To speed up these times we can apply the same parallelization method to prepare the next batch while it's training the previous one which is already in use for skin_lesion_classification. I will do it asap.

jflich commented 3 years ago

Thanks Laura,

anyway, I do not think doing this parallelization method will solve the issue. You can overlap but only the few miliseconds it takes to do the forward...

I think the problem is with the efficiency of the data augmentation process... Are you using OpenMP to parallelize the data augmentation kernels?

lauracanalini commented 3 years ago

It speeds up a lot actually, because it simultaneously prepares a number of batches equal to the number of "producers" that are specified in the DataGenerator.

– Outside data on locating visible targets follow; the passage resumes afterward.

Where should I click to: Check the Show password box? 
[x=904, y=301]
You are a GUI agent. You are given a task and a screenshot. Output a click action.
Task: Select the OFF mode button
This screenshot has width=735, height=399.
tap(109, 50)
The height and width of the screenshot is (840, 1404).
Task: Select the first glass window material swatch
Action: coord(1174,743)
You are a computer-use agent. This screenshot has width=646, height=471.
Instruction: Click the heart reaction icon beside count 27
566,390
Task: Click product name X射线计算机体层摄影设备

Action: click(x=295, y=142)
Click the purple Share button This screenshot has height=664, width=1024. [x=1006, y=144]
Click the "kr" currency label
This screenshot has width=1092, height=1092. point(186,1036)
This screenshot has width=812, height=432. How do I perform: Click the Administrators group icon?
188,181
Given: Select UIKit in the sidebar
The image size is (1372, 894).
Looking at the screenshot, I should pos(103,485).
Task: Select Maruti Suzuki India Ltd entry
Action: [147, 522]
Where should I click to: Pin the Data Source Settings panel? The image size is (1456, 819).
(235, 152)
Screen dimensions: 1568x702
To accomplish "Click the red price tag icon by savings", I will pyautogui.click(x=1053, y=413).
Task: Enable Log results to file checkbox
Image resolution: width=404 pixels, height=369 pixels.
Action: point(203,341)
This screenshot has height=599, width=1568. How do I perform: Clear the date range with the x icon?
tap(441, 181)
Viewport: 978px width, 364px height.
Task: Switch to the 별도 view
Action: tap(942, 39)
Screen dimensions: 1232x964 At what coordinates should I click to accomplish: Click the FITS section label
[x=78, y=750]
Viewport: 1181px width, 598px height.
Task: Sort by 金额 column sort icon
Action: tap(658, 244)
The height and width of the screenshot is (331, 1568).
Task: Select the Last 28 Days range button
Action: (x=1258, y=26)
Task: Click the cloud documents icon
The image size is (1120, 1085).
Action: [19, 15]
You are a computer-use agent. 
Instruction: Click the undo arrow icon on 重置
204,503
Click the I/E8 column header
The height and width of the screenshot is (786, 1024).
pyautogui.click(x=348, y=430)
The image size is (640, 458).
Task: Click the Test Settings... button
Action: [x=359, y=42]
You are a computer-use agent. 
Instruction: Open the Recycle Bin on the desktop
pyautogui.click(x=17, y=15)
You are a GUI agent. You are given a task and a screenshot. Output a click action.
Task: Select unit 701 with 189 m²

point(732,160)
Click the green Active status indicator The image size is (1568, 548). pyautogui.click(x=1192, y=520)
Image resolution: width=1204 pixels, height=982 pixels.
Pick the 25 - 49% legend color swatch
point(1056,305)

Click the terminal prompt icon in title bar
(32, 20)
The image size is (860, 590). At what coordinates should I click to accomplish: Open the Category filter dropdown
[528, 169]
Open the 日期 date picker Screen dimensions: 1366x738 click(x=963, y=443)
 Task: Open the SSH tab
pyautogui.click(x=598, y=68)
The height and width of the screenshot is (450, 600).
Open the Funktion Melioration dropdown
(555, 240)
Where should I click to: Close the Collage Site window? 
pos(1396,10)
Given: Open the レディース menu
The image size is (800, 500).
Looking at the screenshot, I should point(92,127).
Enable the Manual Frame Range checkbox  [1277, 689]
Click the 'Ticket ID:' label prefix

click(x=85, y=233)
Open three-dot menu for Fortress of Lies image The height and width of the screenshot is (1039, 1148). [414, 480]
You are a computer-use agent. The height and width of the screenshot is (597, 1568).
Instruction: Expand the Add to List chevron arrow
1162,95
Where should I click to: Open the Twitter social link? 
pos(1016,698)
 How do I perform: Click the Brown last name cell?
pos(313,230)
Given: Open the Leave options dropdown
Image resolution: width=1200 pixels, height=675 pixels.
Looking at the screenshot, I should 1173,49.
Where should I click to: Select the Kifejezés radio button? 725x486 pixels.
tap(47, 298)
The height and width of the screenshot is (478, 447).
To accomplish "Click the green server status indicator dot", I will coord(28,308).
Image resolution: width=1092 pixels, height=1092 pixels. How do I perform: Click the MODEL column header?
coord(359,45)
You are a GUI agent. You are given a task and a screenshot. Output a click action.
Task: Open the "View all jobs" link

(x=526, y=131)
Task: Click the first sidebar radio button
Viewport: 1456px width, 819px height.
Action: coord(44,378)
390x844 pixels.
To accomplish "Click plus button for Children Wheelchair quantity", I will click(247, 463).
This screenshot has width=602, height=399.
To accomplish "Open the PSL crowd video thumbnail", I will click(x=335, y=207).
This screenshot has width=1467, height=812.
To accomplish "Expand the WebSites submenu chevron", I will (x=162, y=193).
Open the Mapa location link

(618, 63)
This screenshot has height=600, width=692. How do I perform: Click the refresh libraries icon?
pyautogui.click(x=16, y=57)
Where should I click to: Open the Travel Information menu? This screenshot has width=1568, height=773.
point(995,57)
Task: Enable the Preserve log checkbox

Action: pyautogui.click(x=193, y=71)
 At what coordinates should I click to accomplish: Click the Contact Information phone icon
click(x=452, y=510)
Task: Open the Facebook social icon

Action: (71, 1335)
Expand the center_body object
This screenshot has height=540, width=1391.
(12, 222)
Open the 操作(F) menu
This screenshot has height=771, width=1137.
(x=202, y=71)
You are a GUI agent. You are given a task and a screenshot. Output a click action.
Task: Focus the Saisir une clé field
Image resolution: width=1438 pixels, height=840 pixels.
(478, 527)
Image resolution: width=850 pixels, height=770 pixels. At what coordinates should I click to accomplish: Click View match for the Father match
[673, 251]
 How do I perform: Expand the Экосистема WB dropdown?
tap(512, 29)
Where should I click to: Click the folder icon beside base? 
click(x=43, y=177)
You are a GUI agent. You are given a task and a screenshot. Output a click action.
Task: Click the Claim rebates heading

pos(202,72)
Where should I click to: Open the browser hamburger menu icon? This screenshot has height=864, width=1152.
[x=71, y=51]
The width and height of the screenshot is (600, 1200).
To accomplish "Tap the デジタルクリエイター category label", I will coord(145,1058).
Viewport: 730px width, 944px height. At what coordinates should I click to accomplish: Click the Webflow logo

I did some tests by changing from ful_mem to low_mem in the toGPU EDDL method, so that I could have bigger batches and these are the results:

batch_size = 1: total time with the old version: 785.996s
                mean LoadBatch: 1.195s
                mean forward: 71.440ms
batch_size = 1: total time with parallelization: 164.204s
                mean LoadBatch: 0.125118s
                mean forward: 76.1899ms

batch_size = 12: total time with the old version: 726.96s
                 mean LoadBatch: 13.9563s
                 mean forward: 226.325ms
batch_size = 12: total time with parallelization: 158.91s
                 mean LoadBatch: 2.34495s
                 mean forward: 223.744ms

batch_size = 48: total time with the old version: 690.207s
                 mean LoadBatch: 55.3276s
                 mean forward: 670.4336ms
batch_size = 48: total time with parallelization: 167.77s
                 mean LoadBatch: 14.0762s
                 mean forward: 693.699ms

I'm going to push these changes to the pipeline.